虽然解剖纠治能达到与生理修补相近的近期结果,解剖纠治术远期的风险及收益尚未完全明了。文献报道Double Switch术后早期死亡率为5、6%, Gaies等(Ann Arbor)分析了Senning + ASO和Senning + Rastelli手术的远期结果[8~9],显示1、5及10年生存率分别为72%,55%和55%。本组88例接受Double Switch的患儿术后住院期间死亡率为8例((10、2%),还是比较高,本组已有7例(8 %)Double Switch术后病人进行了再次手术干预。
四、其他纠治手术(包括分隔)
1、 ccTGA的1、5心室修补手术
该方法临介于解剖纠治术及生理修补术之间, 早期由Mavroudis等提出的,它适合于ccTGA合并VSD及LVOTO。由于流出道解剖形态以及传导束位置的缘故,通常在解剖纠治中不使用外管道来完全缓解ccTGA的LVOTO通常较为困难。考虑到这一点,1、5心室修补术避免使用带瓣管道,这手术包括肺动脉瓣切开以及腔肺吻合组成。但毕竟还存在远期TR的隐患。

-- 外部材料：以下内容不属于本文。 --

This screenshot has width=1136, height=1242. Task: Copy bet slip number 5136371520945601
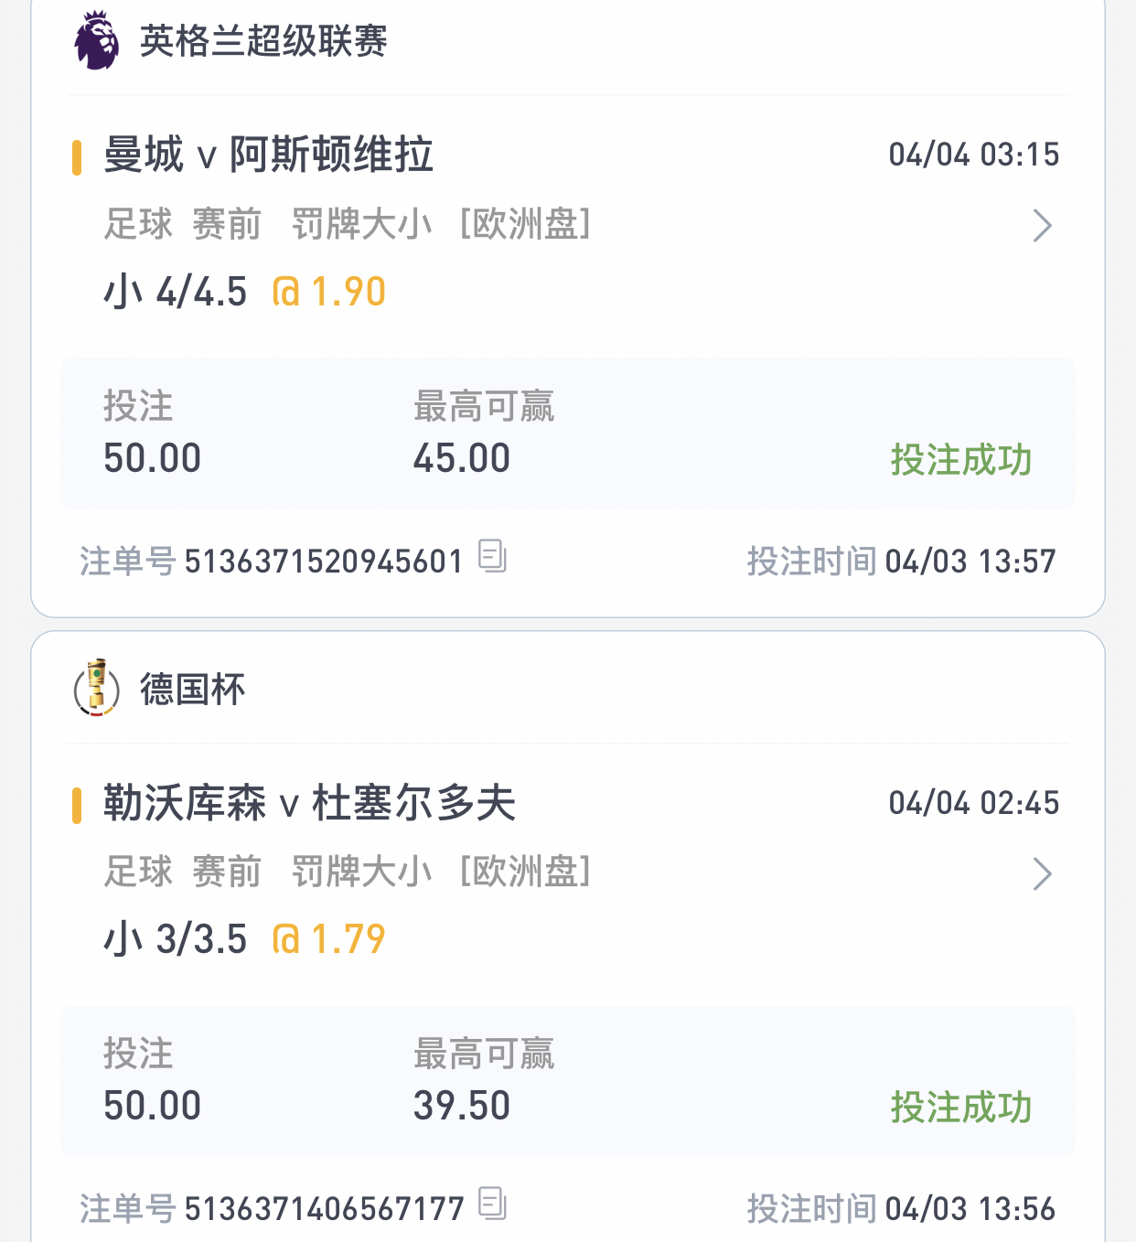[492, 556]
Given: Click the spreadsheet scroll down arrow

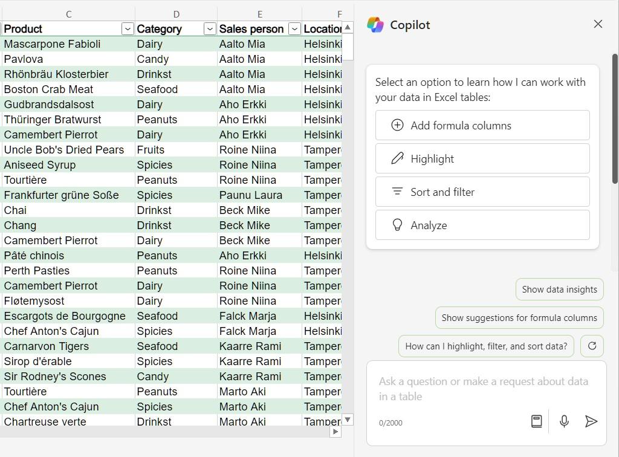Looking at the screenshot, I should [348, 420].
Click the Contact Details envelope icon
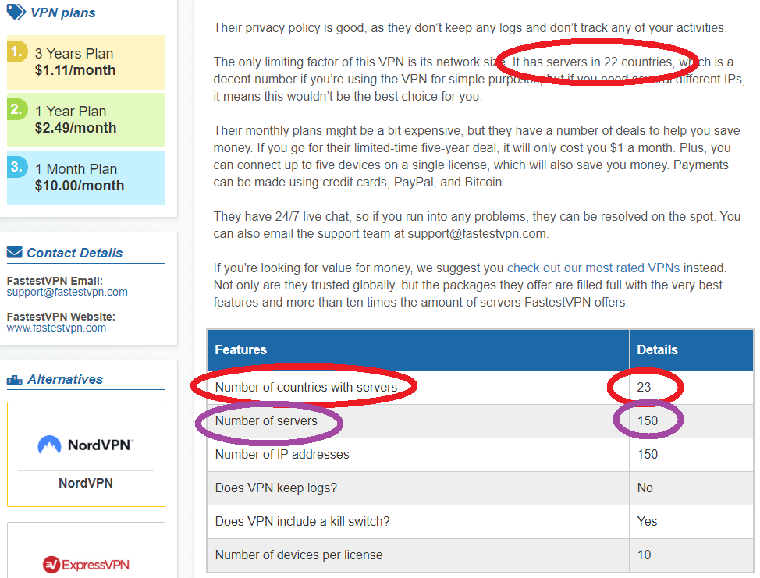760x578 pixels. pyautogui.click(x=15, y=252)
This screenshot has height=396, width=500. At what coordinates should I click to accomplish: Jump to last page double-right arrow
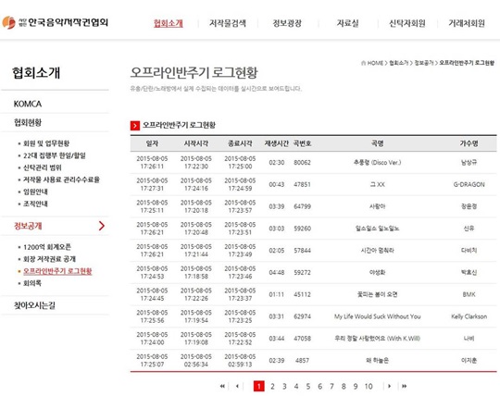tap(404, 386)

另一类针对合并VSD及LVOTO的ccTGA的手术方案由DiBardino等(Houston)于2004年报道[23]。原本RS组由于管道不能生长,最常见的再次干预是换管道,该手术改成一个使用Hemi-Mustard心房内调转手术+Rastelli手术组成的1、5心室解剖修补,也即使用了腔肺分流的1+1/2修补使的前向血流减少来延长管道寿命[10]。这对于行Rastelli不稳定、合并右心室发育不良或功能不全和TR的病人,这类手术是非常有用的,尤其是分隔中右室较小的病人中。
2、ccTGA的单心室(Fontan)手术
Fontan手术是另一种解决AV及VA链接不一致的办法。Fontan手术的手术适应症:左室流出道小,房室瓣形态或功能不足,不平衡的房室隔缺损,右室双出口伴有远离大血管室缺或多发室缺或合并大型VSD,无法(或有高风险)行双心室修补,房室瓣骑跨或其他行双室修补风险大于收益的病例中。改良Fontan手术对复杂型先天性心脏病具有良好的生理性纠治疗效,有报道Fontan术后的病人的生存率显着高于解剖纠治的病人, 10年生存率为91%,87%无需再次手术[6],术后20年生存率为79、3%[8]。经过超过20年随访,行Fontan手术的病人的远期死亡率以及无需再次手术的比例至少达到与接近解剖纠治的病人。
结论
纠正型大动脉错位的手术方法的选择是取决于解剖条件和生理参数。Double Switch手术虽然达到解剖纠治ccTGA,但与功能性单心室纠治手术相比,手术操作复杂、手术和心肌缺血的时间长,且术后死亡率稍高、远期预后有待评估,大多数适合行Senning+Rastelli修补的病人其实也适合行Fontan手术,但Fontan时间及技术对ccTGA病人造成的影响与其他单心室病人不同,三尖瓣反流会长期限制Fontan手术后效果(文献记载ccTGA行Fontan手术的生存率在更远期后会有所下降),因此不可能完全要求适合行解剖双心室纠治的病人行Fontan手术。另外生理性和解剖性的一个半心室的修补术也不失为一种有效方法,可能也得到更好的治疗效果。